Suspenders on China

As Satiricus pointed out, he’s a budget junkie. After listening to the presentation on TV (all right, all right, so he took a few winks in between), he always lapped up the commentaries for the next few weeks. Then of course, would come the main event: the chops to the budget by the opposition.
Satiricus always enjoyed the Suspenders’ take on the budget. After all, he was a bookkeeper for all those donkey years. If he didn’t know about numbers, who would? Lately, however, Satiricus had been having some problems with Suspenders’ reports. Seems that since Suspenders became a lawyer two years ago (was it that long??), he spent less time on the numbers and more on long-winded opinions.
So as he perused the Suspenders’ take on the 2013 budget, he wondered who’d want to know what the bookkeeper thought about Chávez and UG? Satiricus figured he’d listen to the guy if he confirmed that 2+2=4. But as to why Sean Penn went to Chávez’s funeral, he’d stick to CNN. But what took the cake was the lengthy feature of “China and Guyana”.
Satiricus was happy to find out that Henry Kissinger quoted Lucian Pye, ‘the American Political scientist’, that China ‘was a civilisation pretending to be a nation state’. Satiricus admitted that he wasn’t the brightest bulb around, but even he had to ask as to whether Pye had ever asked China whether it was a nation state or a civilisation. Pye had left China as a child: What did he know?
But what did this have to do with Guyana and its budget? Satiricus wondered. But finally, he figured it out. Suspenders was desperately trying to prove that he was not a bookkeeper any more. He was now a lawyer. Just out of law school, but a lawyer. Just some cases he’d volunteered his services (such as they were) for free. But he was a lawyer. He might have been the oldest codger in law school: but he was now a lawyer.
Satiricus could just picture him, with his thumbs stuck behind his suspenders and chest puffed out as he walked across his office and dictating to his poor bookkeepers-in-training about Zhou Enlai’s bon mot on the French Revolution. He would have interpreted the fella’s wide-eyed look as one of admiration for his ‘vast erudition’. In reality, the poor stiff was probably panic-stricken that he’d never become a bookkeeper with this kind of training. He’d probably have to go to law school to gain some status when he became an old man.
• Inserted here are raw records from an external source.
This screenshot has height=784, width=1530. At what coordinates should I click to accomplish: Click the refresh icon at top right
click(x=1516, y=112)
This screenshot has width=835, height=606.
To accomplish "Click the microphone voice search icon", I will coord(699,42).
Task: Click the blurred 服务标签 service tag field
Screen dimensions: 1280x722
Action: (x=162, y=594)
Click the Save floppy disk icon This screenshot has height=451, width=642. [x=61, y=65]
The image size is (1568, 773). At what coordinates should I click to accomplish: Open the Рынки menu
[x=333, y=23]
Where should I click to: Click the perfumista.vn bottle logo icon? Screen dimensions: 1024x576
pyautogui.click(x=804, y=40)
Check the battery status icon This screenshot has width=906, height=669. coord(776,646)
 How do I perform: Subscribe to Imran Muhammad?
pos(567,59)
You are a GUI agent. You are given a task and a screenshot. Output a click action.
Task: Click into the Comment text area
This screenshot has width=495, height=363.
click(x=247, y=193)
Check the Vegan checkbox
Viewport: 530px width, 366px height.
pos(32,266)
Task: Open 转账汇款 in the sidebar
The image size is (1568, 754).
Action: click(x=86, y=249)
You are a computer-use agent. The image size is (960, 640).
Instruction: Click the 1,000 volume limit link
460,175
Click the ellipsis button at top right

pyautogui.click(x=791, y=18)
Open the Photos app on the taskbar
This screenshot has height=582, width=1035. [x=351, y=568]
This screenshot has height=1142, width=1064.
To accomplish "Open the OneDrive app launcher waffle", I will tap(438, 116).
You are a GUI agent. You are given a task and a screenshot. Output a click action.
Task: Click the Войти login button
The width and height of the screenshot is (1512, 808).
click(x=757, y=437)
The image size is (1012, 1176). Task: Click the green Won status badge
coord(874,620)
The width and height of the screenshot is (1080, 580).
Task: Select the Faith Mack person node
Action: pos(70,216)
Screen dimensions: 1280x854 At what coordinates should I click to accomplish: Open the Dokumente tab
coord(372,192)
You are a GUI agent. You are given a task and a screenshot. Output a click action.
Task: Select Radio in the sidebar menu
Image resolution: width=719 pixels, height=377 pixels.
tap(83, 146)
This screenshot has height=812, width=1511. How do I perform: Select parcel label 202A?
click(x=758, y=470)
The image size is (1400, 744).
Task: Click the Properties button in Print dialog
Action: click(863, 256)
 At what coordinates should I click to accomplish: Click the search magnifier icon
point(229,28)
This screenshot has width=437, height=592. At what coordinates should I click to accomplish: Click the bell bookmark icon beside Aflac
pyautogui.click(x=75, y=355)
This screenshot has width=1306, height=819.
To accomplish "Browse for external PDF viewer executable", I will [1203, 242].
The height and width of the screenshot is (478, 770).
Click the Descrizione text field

But Satiricus sadly detected a note of racism in Suspenders’ essay on the Chinese in Guyana. The neophyte lawyer (Satiricus was prepared to give Suspenders nuff respect) declared that Guyana’s population increase of 1.5 per cent was due to an influx of Chinese. Surely, if Satiricus, who was so much less a bright bulb than Suspenders, had seen and heard about the invasion of Brazilian miners, the newly-minted member of the bar would also have done so?
Satiricus was left scratching his head.